Task instructions —
(A) In the passage on rotor magnets, how is the magnet secured to the main body in the rotor of Patent Document 2?
(B) Reproduce word for word the stretch of the passage on rotor magnets from "A magnet in a tubular shape is" through "is not available.".
(C) Go on with the passage on rotor magnets, starting after its last sentence.

** Start of Reading text **

1. Field of the Invention
The present invention relates to a rotor that rotates within a casing of a motor and a pump in which the rotor is incorporated.
2. Description of the Related Art
A motor having a rotor and coils arranged around the rotor is well known. The rotor is provided with a shaft and a magnet secured to the shaft. In the rotor utilized in such a motor, since the magnet can be easily broken, the magnet should be secured to the shaft with less stress imposed on the magnet as much as possible. Therefore, how the magnet is secured to the shaft becomes a crucial issue.
Japanese Patent Application Publication No. 2005-217066 (hereinafter referred to as Patent Document 1) discloses a rotor having a shaft and a magnet. The magnet has a tubular shape. A coat layer is formed on a surface of the magnet. The shaft is pressed into a center hole of the magnet so as to secure the magnet to the shaft. In this rotor, at the time of pressing the shaft into the center hole of the magnet, it is alleged that breakage of the magnet can be suppressed because the force acting on the magnet is absorbed by the coat layer.
Japanese Patent Application Publication No. 2005-299559 (hereinafter referred to as Patent Document 2) discloses a rotor having a shaft, a magnet, and a main body. The main body and the magnet have a tubular shape. The main body is made of resin. The shaft is inserted into a center hole of the main body, and is secured to the main body. The main body is inserted into a center hole of the magnet. The magnet is secured to the main body by resin molded on the magnet. That is, by surrounding the magnet with molded resin, the magnet is secured to the main body.
A magnet in a tubular shape is easily broken when force acts along a direction of enlarging its center hole (i.e. a direction along the thickness of the outer peripheral portion surrounding the center hole). In the rotor of Patent Document 1, although the force acting on the center of the magnet is absorbed by the coat layer, force acts on the magnet along the direction of enlarging the center hole at the time of pressing the shaft into the center hole of the magnet. Therefore, when manufacturing the rotor, there is a problem that the breakage of the magnet cannot be completely prevented. Particularly, a magnet in a tubular shape having a thin outer peripheral portion is easily broken. Therefore, a thin magnet is not available.

** End of Reading text **
** Start of Dataset **

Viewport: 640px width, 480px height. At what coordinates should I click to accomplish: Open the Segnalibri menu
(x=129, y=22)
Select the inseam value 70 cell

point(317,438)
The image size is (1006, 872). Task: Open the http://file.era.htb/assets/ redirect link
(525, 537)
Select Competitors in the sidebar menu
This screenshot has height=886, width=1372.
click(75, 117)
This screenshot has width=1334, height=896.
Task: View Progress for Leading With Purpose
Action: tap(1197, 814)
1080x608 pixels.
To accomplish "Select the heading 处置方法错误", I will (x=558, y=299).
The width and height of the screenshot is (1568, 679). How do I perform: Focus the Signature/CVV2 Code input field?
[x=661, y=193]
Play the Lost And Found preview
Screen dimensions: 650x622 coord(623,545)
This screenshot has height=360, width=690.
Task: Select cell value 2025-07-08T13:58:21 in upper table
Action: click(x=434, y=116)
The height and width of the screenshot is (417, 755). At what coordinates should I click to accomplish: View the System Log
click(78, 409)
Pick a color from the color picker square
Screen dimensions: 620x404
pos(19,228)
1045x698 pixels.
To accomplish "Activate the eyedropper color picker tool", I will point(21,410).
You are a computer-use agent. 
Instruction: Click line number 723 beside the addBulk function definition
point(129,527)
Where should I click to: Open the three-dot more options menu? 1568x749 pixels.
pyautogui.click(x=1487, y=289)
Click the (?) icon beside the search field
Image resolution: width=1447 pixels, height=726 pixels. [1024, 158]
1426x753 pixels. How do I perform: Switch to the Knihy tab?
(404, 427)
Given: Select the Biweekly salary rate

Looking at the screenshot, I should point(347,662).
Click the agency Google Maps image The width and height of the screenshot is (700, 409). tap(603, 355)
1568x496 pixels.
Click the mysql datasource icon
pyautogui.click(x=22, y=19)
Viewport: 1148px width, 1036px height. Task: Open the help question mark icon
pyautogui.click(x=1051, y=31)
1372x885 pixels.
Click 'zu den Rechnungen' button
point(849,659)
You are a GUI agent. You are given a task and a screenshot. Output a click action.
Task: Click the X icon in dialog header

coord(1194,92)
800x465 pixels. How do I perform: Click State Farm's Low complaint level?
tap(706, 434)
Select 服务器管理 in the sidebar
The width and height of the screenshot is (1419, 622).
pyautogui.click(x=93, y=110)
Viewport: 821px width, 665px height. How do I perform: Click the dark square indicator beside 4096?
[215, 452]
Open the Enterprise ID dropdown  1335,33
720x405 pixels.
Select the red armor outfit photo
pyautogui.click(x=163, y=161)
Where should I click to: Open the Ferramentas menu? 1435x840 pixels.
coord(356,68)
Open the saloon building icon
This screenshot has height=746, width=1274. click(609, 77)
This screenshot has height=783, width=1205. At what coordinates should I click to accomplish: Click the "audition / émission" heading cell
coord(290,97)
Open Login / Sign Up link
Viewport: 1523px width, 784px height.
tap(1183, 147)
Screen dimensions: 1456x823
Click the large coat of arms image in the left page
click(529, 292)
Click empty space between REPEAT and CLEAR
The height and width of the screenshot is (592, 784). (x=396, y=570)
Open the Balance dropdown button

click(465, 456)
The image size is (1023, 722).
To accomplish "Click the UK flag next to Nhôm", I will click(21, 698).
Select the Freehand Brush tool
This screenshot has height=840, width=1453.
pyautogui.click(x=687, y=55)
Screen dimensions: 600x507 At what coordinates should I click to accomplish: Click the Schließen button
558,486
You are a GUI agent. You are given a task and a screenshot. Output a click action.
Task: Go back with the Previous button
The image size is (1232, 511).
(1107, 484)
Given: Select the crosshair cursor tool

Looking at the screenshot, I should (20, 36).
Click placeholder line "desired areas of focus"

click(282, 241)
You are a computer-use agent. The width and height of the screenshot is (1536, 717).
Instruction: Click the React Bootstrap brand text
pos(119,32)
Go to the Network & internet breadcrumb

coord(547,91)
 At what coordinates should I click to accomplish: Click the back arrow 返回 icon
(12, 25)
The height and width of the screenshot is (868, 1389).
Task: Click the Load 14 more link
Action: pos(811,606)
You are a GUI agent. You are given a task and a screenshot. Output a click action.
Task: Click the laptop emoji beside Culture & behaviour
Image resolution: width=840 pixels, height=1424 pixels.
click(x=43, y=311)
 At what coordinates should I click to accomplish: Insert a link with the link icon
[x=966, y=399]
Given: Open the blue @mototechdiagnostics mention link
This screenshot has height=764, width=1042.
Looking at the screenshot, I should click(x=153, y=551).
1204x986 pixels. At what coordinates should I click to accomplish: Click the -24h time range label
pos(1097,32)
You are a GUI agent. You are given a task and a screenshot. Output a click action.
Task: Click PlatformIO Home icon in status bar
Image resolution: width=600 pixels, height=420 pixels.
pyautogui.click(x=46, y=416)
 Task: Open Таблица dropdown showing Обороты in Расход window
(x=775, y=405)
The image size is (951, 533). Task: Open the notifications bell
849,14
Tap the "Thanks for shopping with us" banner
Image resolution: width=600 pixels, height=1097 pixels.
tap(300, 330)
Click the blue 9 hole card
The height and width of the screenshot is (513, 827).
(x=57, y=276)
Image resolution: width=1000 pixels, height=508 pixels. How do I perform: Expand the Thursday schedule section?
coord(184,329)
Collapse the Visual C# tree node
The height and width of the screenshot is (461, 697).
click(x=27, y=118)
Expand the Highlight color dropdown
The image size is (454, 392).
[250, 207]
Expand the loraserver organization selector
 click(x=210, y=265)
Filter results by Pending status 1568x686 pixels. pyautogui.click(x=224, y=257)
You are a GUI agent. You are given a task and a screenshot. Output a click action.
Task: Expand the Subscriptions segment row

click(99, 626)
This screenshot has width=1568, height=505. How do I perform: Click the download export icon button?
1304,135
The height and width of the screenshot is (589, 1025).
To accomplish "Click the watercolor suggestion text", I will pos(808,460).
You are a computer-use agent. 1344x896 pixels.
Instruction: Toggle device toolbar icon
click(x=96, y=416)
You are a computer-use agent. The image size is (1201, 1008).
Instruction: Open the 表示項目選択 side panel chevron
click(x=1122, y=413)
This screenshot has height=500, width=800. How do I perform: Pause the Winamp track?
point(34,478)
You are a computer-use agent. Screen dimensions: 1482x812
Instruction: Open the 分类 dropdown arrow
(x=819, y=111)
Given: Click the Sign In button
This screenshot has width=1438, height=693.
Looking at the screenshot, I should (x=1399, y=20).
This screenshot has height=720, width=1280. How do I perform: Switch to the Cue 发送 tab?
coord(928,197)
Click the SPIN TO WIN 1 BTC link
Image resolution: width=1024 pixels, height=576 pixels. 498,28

** End of Dataset **

Written responses —
(A) It is secured by resin molded on the magnet, which surrounds the magnet.

(B)
A magnet in a tubular shape is easily broken when force acts along a direction of enlarging its center hole (i.e. a direction along the thickness of the outer peripheral portion surrounding the center hole). In the rotor of Patent Document 1, although the force acting on the center of the magnet is absorbed by the coat layer, force acts on the magnet along the direction of enlarging the center hole at the time of pressing the shaft into the center hole of the magnet. Therefore, when manufacturing the rotor, there is a problem that the breakage of the magnet cannot be completely prevented. Particularly, a magnet in a tubular shape having a thin outer peripheral portion is easily broken. Therefore, a thin magnet is not available.

(C)
In the rotor of Patent Document 2, by surrounding the magnet with the resin, the magnet is secured to the main body. Therefore, at the time of manufacturing the rotor, large force does not act on the magnet and the breakage of the magnet can be suppressed. However, in this rotor, at the time of rotating the rotor (when angular acceleration is imposed thereon), the force acts on a contact portion between the magnet and the main body. Therefore, usage of the rotor over long duration results in looseness generated between the magnet and the main body. There is a problem that the product life of the rotor is short.
A technique described in the present specification provides a rotor with long product life and endurance with respect to the breakage of magnet during manufacturing.
The rotor disclosed in this specification is used in a motor. The rotor comprises a shaft, a yoke attached to the shaft, a magnet attached to the yoke, and an elastic member attached to at least one of the shaft and the yoke. The elastic member forces the magnet towards the yoke along an axial direction of the shaft. In this rotor, the magnet is secured to the yoke by the elastic member that forces the magnet towards the yoke. Force imposed on the magnet by the elastic member is parallel to the axial direction of the shaft, thus the breakage of the magnet is prevented. Moreover, since the elastic member force supports the magnet, looseness in the attachment of the magnet is not caused even with long-term use of the rotor.
The rotor may comprise the following constitution. The magnet may be formed in a tubular shape and may comprise a center hole. The yoke may be inserted into the center hole and may comprise a contact portion protruding from an outer peripheral surface of the yoke. One end of the magnet may make contact with the contact portion and another end of the magnet may make contact with the elastic member. The magnet may be secured between the contact portion and the elastic member. It should be noted that the term “insert into a hole” in the present specification means to let the yoke and the like into the hole without any deformation. Therefore, in the case where the yoke is “inserted” into the center hole of the magnet, the force along the direction of enlarging the center hole of the magnet does not act thereupon. In this rotor, since the yoke is inserted into the center hole of the magnet in such a manner, the force does not act on the magnet along the direction of enlarging the center hole. The breakage of the magnet at the time of manufacturing the rotor may thus be prevented. In this rotor, one end of the magnet in the axial direction of the tubular shape makes contact with the contact portion of the yoke and another end in the opposite side of the axial direction makes contact with the elastic member, whereby the magnet is forced towards the contact portion. That is, the magnet is sandwiched and secured by the contact portion and the elastic member. The force from the elastic member acts on the magnet along the axial direction of the magnet. Since the magnet is impervious to the force acting along the axial direction, the breakage of the magnet thereof is prevented. Meanwhile, since the elastic member forces the magnet, looseness in the attachment of the magnet is not caused even with long-term use of the rotor. That is, in this rotor, the generation of ricketiness of the magnet is prevented and long product life is realized.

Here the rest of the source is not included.